I’ve been posting likes to Seblog for a few weeks now. I like the likes, but they al looked like ‘Seb likes this’, so I was like: looks like I like to fix my likes.

Today I hooked up XRay to Seblog, so now my site can see things on URLs I link to. (I actually run a version on a ’secret’ URL, to keep things on my own server.) This way I can grab the name of the post I liked and show that, together with the author. If it has no name, but a photo, it says ‘Seb likes a photo’. It adds the author if it knows who it is. If it really doesn’t know anything about the page, it still defaults to ‘this’. I can fix those manual if I want.
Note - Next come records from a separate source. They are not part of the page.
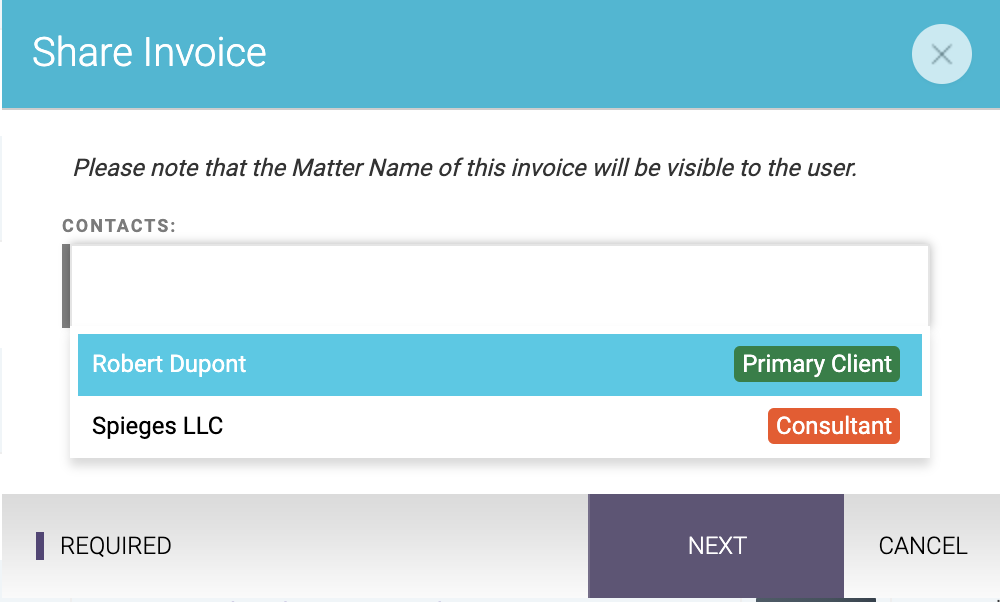Dismiss the dialog with CANCEL
Screen dimensions: 1000x602
click(x=922, y=546)
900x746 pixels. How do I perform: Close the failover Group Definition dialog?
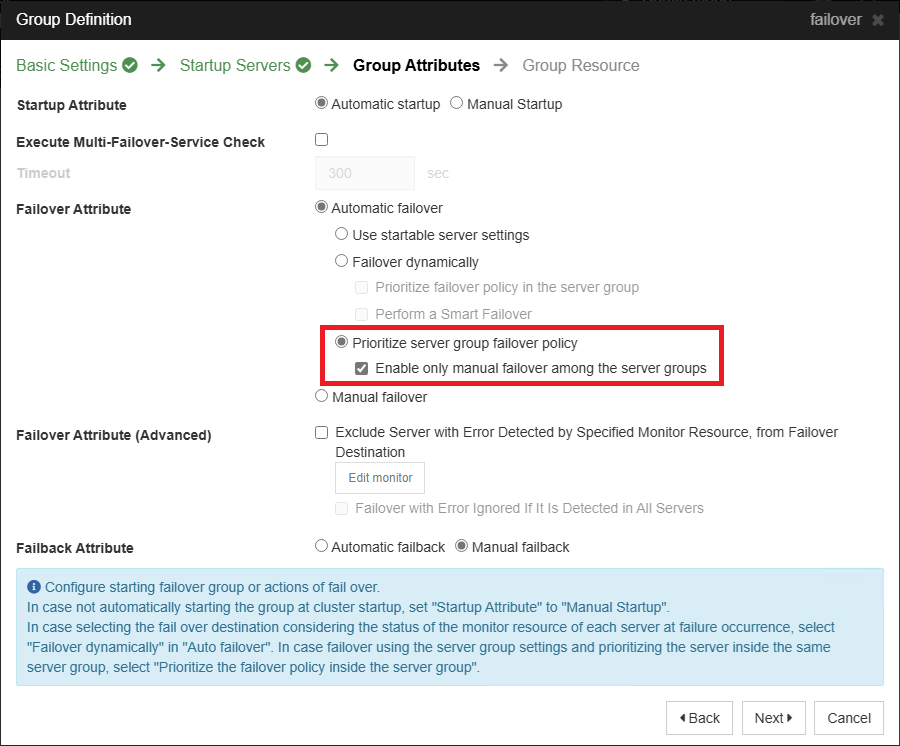(877, 19)
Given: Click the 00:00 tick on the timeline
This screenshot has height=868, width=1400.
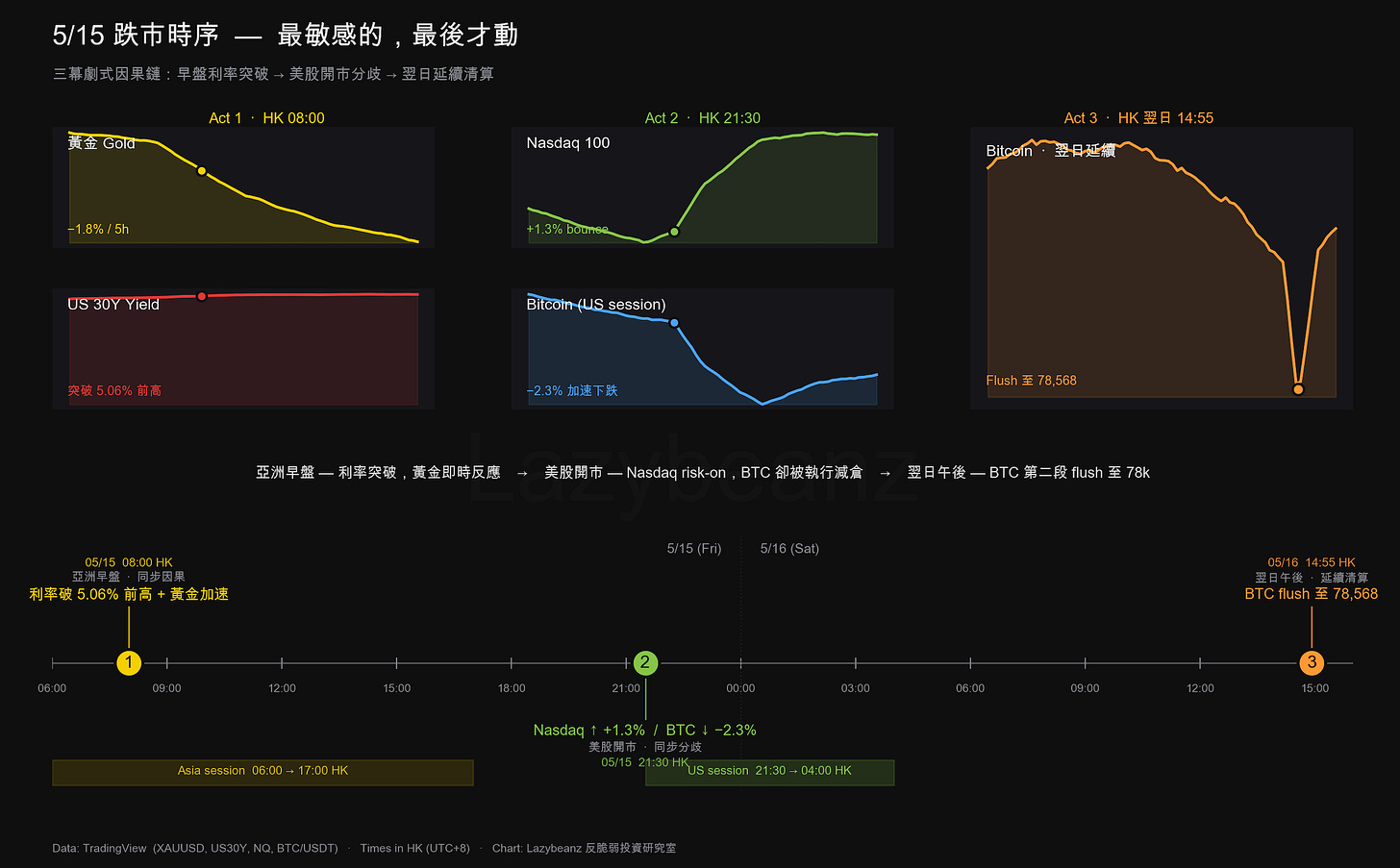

XRay’s format consists of two parts: a data part, with information about the page it looked at, and a refs part, which is a list of URLs that are mentioned or embedded on the page. Retweets, for example, show the original tweet in the refs. I added a refs field to my pages, where I store the data part under the url of the page I mentioned and the refs part under the urls they came with.

An example, with Kirby Data and YAML:

Like-of: http://example.com/a-post

​----

Refs:
  "http://example.com/a-post":
    name: A Post
    author: Someone
    repost-of: http://another-example.com/a-photo
  "http://another-example.com/a-photo":
    photo: http://another-example.com/a-photo/img.jpg
    author: Someone Else

I can be more efficient with the moment I grab the data. For example: to send webmentions, my server already reaches out to all links in the post to find their Webmention Endpoint. If I parse the page then, I don’t need another call from XRay later on.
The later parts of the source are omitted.